Ineinander verschlungene Geschichten
Die Romanfiguren begegnen einander im Laufe des Geschehens auf denkbar ungewöhnlichen Wegen, ihre Geschichten sind miteinander verwoben und reichen mitunter bis in die Wiener Geschichte der 30er Jahre zurück. Doch was hat es mit der so genannten russischen Seele auf sich? Eine Antwort darauf versucht Viktor Viktorowitsch zu geben, halb russischer Zauberer, halb schräger Selbstdarsteller, und die wohl rätselhafteste Figur in der gesamten Handlung.
Vertlibs Roman nur als komisch zu bezeichnen, wäre zu kurz gefasst. Manchmal blättert man zurück, weil man nicht glauben konnte, was man eben gelesen hat. Philosophieren in Kapitel 9 tatsächlich ein Dutzend einander eigentlich fremder Bahngäste über den Sinn des Lebens?
Die Geschichte um Lucia, Alexander und Elisabeth ist gleichermaßen gefühlvoll wie absurd, sie macht betroffen, bisweilen ist es anstrengend, ihrem verwirrenden Lauf zu folgen. Es wimmelt darin von tragischen – und magischen – Momenten, bizarren Szenen, in denen dem Leser manchmal das Lachen im Hals stecken bleibt: Ob Immobilienspekulation und Flüchtlingsdrama, Obdachlosigkeit und Ausbeutung am Arbeitsplatz, sogar die nationalsozialistische dunkle Vergangenheit der Großen Mohrengasse und die Frage, wie unsere Gesellschaft mit alten Menschen umgeht – kaum ein Abgrund unserer Gegenwart, der sich dem Leser nicht offenbart.
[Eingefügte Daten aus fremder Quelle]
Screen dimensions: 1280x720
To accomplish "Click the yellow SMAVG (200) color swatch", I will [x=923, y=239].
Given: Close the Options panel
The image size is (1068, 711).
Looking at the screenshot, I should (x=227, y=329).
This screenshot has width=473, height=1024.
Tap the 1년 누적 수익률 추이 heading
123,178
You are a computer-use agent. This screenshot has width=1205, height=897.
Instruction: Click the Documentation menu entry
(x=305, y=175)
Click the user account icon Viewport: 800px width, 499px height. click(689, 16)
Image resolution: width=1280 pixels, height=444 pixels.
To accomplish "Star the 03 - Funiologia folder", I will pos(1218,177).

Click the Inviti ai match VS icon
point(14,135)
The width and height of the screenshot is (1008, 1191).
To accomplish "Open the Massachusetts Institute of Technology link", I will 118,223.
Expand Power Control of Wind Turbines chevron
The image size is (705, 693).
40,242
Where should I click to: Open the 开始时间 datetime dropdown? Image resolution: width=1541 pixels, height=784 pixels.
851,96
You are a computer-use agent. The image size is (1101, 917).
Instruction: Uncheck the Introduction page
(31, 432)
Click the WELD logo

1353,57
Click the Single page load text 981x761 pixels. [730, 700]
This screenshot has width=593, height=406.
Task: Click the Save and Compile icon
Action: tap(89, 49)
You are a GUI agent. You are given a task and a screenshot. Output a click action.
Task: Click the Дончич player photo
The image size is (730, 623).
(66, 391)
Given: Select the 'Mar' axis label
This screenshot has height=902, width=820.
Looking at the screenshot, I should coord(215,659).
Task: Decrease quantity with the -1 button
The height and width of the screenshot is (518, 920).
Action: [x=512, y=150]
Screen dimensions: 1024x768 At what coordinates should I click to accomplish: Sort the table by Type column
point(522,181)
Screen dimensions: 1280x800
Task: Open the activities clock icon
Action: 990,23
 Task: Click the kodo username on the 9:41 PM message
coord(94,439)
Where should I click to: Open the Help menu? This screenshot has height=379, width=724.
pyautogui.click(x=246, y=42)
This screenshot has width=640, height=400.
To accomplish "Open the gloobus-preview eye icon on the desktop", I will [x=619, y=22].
Furioses Finale mit sprechendem Kaninchen
Alle Fäden der Geschichte laufen im letzten Kapitel zusammen, in dem die bisher schon einigermaßen groteske Handlung mit Viktor Viktorowitschs finaler Performance noch einmal auf die Spitze getrieben wird –– und damit ist nicht nur das sprechende Kaninchen namens Karl-Friedrich gemeint. Sind das nur Zaubertricks eines Schwindlers oder weht hier tatsächlich ein Hauch von echter Magie durch die Große Mohrengasse? Soviel sei jedenfalls verraten: Die Straße heißt am Ende des Romans noch so.
Viktorowitsch sagt im letzten Kapitel zu Elisabeth: „Ich bin nichts weiter als ein Entertainer. Ein Scharlatan. Ich verkaufe Illusionen. Sie werden mir doch nicht tatsächlich erzählen wollen, dass sie an diesen Esoterik-Blödsinn tatsächlich glauben?“ Diese Frage muss sich am Ende jeder Leser selbst beantworten.